TRECHO:
>>

Em meados de 2013, uma
Quinceañera depois de o Brasil ter recorrido ao FMI pela última vez, vemos o
BACEN voltar a interferir ostensivamente no mercado de câmbio, reduzindo nossas
reservas internacionais em mais de um bilhão de dólares por dia. Com uma
diferença crucial: o câmbio não é mais fixo. É algo que, economicamente, não
faz sentido: apenas sob câmbio fixo a compra e venda de dólares no mercado
cambial necessita ser efetuada pelo BACEN. Por que, então, interferir para
manter o dólar apreciado? Por que não deixar o real se desvalorizar? Sob câmbio
flutuante, o Balanço de Pagamentos tende ao equilíbrio por meio de mecanismos
simples: se o real está fora do valor de equilíbrio, os resultados das relações
com o resto do mundo o forçarão de volta para o valor equilíbrio, tano por meio
tanto de resultados na Conta Corrente quanto por meio do saldo de divisas que
entram e saem do país em busca de lucratividade nos diferenciais de
câmbio-juros com o resto do mundo. ataques especulativos perdem razão de
existir: o câmbio flutua e, portanto, não há como ter certeza sobre uma
iminente maxidesvalorização quando as reservas internacionais acabarem. Apostar
contra o real deixa de ser bom negócio: há riscos sérios de comprar na alta e
vender na baixa. Assim, se o câmbio flutuante tende ao equilíbrio, por que o
BACEN gasta reservas internacionais para não deixá-lo flutuar?

<<

DADOS FORNECIDOS:

>>

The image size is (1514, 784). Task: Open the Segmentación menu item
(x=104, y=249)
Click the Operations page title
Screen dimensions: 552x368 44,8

<<

INSTRUÇÕES:
1. Segundo o trecho sobre a intervenção do BACEN no câmbio, em quanto as reservas internacionais estavam sendo reduzidas por dia?
2. Resuma em duas frases o trecho sobre a intervenção do BACEN no câmbio.
3. Retome o trecho sobre a intervenção do BACEN no câmbio e dê continuidade a ele a partir da última frase.
As linhas não são necessárias para resolver as atividades.

RESPOSTAS DOS EXERCÍCIOS:
1. Em mais de um bilhão de dólares por dia.

2. Em meados de 2013, o BACEN voltou a interferir ostensivamente no mercado de câmbio e reduziu as reservas internacionais em mais de um bilhão de dólares por dia, embora o câmbio não seja mais fixo. Como, sob câmbio flutuante, o Balanço de Pagamentos tende ao equilíbrio e os ataques especulativos perdem razão de existir, o texto pergunta por que o BACEN gasta reservas internacionais para não deixar o câmbio flutuar.

3.
Simples: porque a “Nova Matriz
Econômica” fracassou. A inflação está no topo da meta, vazando-o
ocasionalmente. O descontrole só não é maior porque há represamentos
artificiais: não houve reajustes de energia, de transportes e de combustíveis –
na prática, esses preços estão subsidiados e mantidos artificialmente baixos
para ajudar no controle da inflação. Como não existe almoço grátis, alguém
paga: na energia, o governo, via déficit; nos transportes, as prefeituras, via
redução de investimentos; na energia, a Petrobras, via prejuízos. Em tal
cenário, com inflação reprimida que, mais cedo ou mais tarde, terá de virar
realidade, a “Nova Matriz Econômica” passou a depender do câmbio valorizado
para tornar os produtos importados competitivos e, com isso, a inflação sob
controle: há pouco tempo, a dupla Rousseff-Mantega percebeu que, ao contrário
do que apregoavam seus gurus econômicos, a população brasileira não tolera
aumentos da inflação e, portanto, passaram a priorizar mantê-la sob controle.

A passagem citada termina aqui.